TEXT SECTION >>
Skip to main content

Setting up a K3S Cluster on Proxmox with Cloud-init & HAProxy

Title Image

Hello everyone and welcome to a new project series revolving around the setup of a K3s Kubernetes cluster using Proxmox, GitOps, Flux, and Azure Arc to create cluster architecture, automate provisioning of cluster nodes, deploy and manage apps declaratively, and use Azure for RBAC allowing governance over the cluster. Below I have detailed the goals for this project as well as the hardware that we will be using.

Goals

  • Stand up reliable K3S 6-node HA cluster on Proxmox Home Lab.
  • Make use of cloud-init for node provisioning, learning about cloud-init in the process.
  • Configure HAProxy and KeepAlived on 2 VMs for load balancing.
  • Connect cluster up to Azure Arc providing Governance and Remote Access.

Hardware Constraints

  • 5 Proxmox Nodes varying in CPU Power.
  • 16-32GB of RAM per node.
  • 1TB of Storage on each node.
  • All nodes reside on same network segment.
  • Cloud-init available for OS bootstrap and provision.

Topology Diagram

k3s cluster topology

Proxmox Node Provision via cloud-init

Before we get started on the creation of our cloud-init configuration, we first need to download a cloud image template to our Proxmox nodes. I will be using two nodes in total out of the 5 that I have in my personal home lab, but I will be running 5 VMs in total on these nodes.

  • 2x HAProxy/Keepalived VMs
  • 3x Control Plane K3s nodes (VMs)
  • 3x K3s Worker Nodes (VMs)

For maximum compatibility with Kubernetes, and K3s specifically, I will be using an Ubuntu server cloud image. Take a look at https://cloud-images.ubuntu.com/ and see what the latest cloud image is. At the time of writing, the latest version of the Ubuntu server cloud image available is 24.04 LTS.

ubuntu cloud images

ubuntu cloud images 01

I ran wget to download the image directly to each of the nodes:

wget https://cloud-images.ubuntu.com/noble/current/noble-server-cloudimg-amd64.img

bash

bash

bash

VM Templating via QM

With our image downloaded to our nodes, we can now start to create a baseline template to work off of. The goal is to have a general-use template that has the VM specs set in stone and our cloud image applied to it.

From there we can apply user account settings, SSH, auto-install apps, run scripts, etc., via Proxmox's cloud-init and snippets functionality.

Below is what I came up with after checking the Proxmox documentation for the qm command. The qm command can handle all of the same functionality as the GUI in terms of VM setup.

# Create the VM with 8GB of RAM, 2 cores for the CPU. 
qm create 1001 --sockets 1 --cores 2 --memory 8096 --net0 virtio,bridge=vmbr0 --scsihw virtio-scsi-pci

## Import cloud image to dir storage.
qm disk import 1001 ~/noble-server-cloudimg-amd64.img lab05-dir-store

# Set storage
qm set 1001 --scsi0 lab05-dir-store:1001/vm-1001-disk-0.raw

# Expand storage to 100GB
qm disk resize 1001 scsi0 100G

# Add cloud-init config drive.
qm set 1001 --ide2 lab05-dir-store:cloudinit

# Boot to cloud-init drive only.
qm set 1001 --boot order=scsi0

# Config serial console to be used as display. (Might not be needed)

LISTING >>
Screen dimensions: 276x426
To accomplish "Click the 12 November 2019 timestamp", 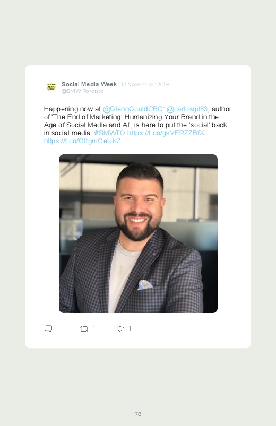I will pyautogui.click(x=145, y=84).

...

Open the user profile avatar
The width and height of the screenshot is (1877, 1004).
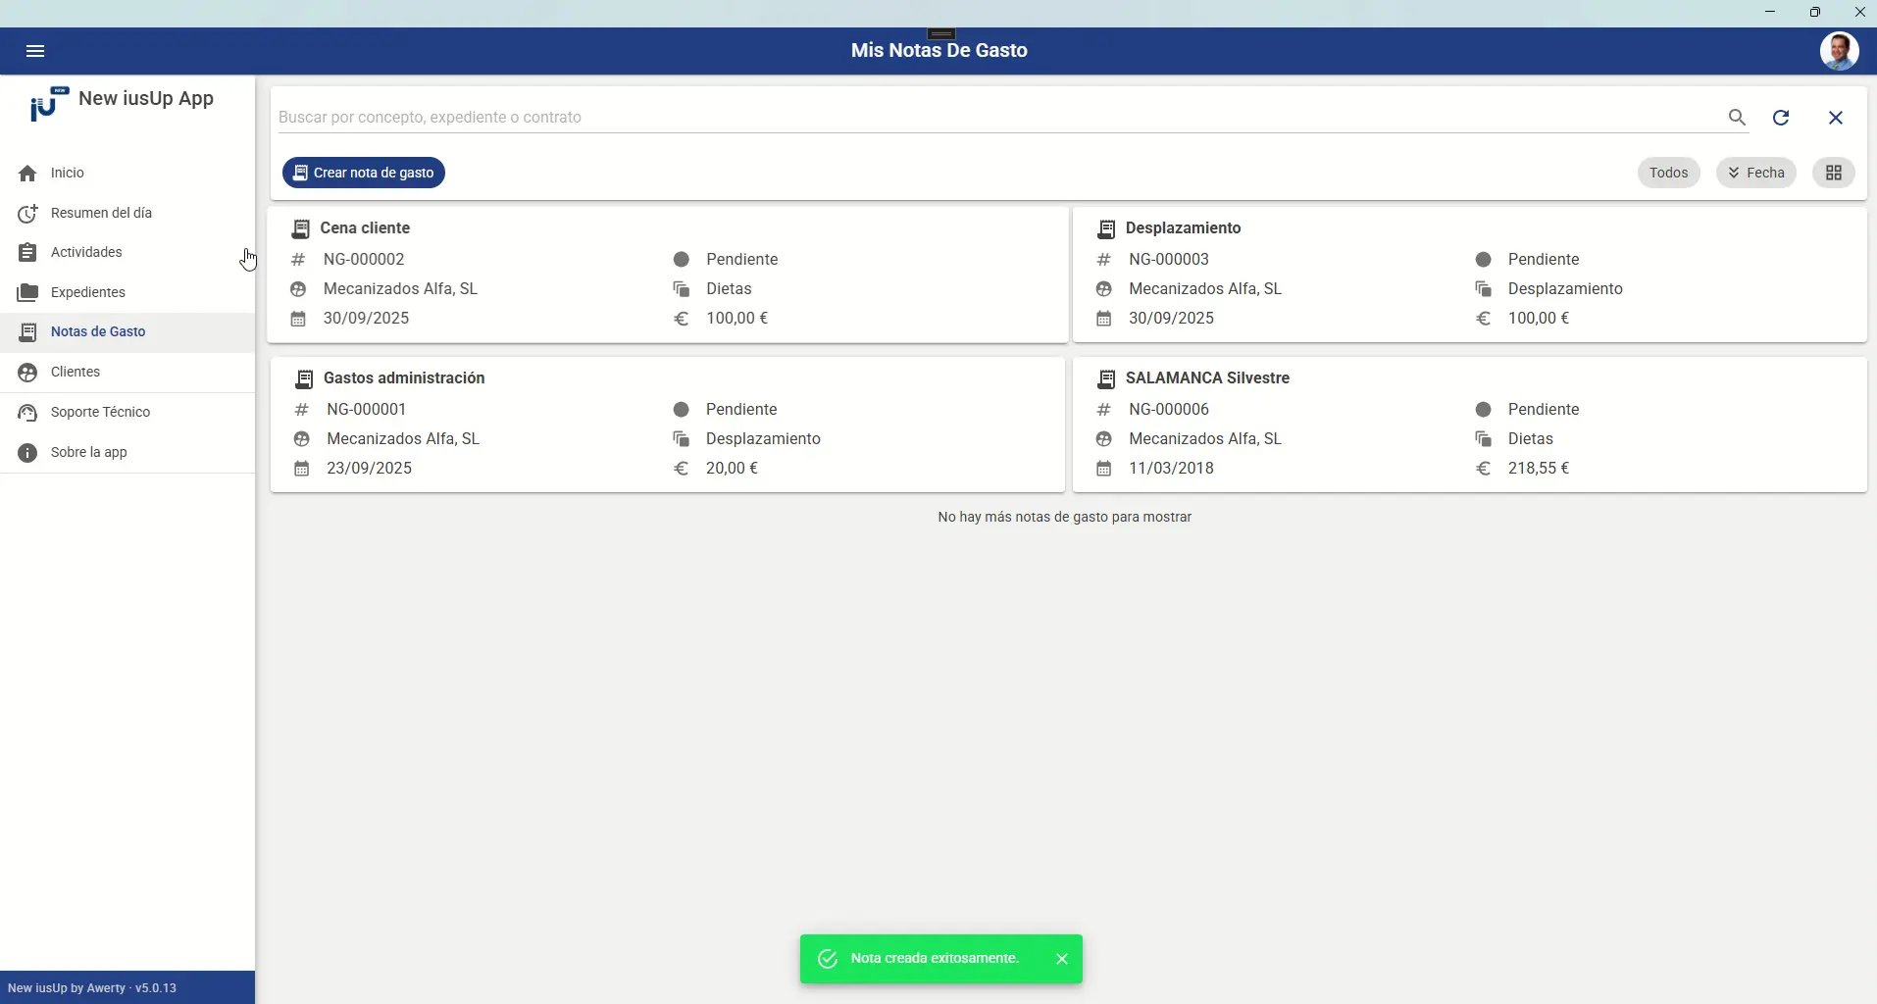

WORK INSTRUCTIONS >>
a. In the K3s setup guide, what was the latest Ubuntu server cloud image version at the time of writing?
b. Duplicate the part of the K3s setup guide between "Skip to main" and "in the process.", inclusive.

TASK-BY-TASK OUTPUTS >>
a. 24.04 LTS

b.
Skip to main content

Setting up a K3S Cluster on Proxmox with Cloud-init & HAProxy

Title Image

Hello everyone and welcome to a new project series revolving around the setup of a K3s Kubernetes cluster using Proxmox, GitOps, Flux, and Azure Arc to create cluster architecture, automate provisioning of cluster nodes, deploy and manage apps declaratively, and use Azure for RBAC allowing governance over the cluster. Below I have detailed the goals for this project as well as the hardware that we will be using.

Goals

  • Stand up reliable K3S 6-node HA cluster on Proxmox Home Lab.
  • Make use of cloud-init for node provisioning, learning about cloud-init in the process.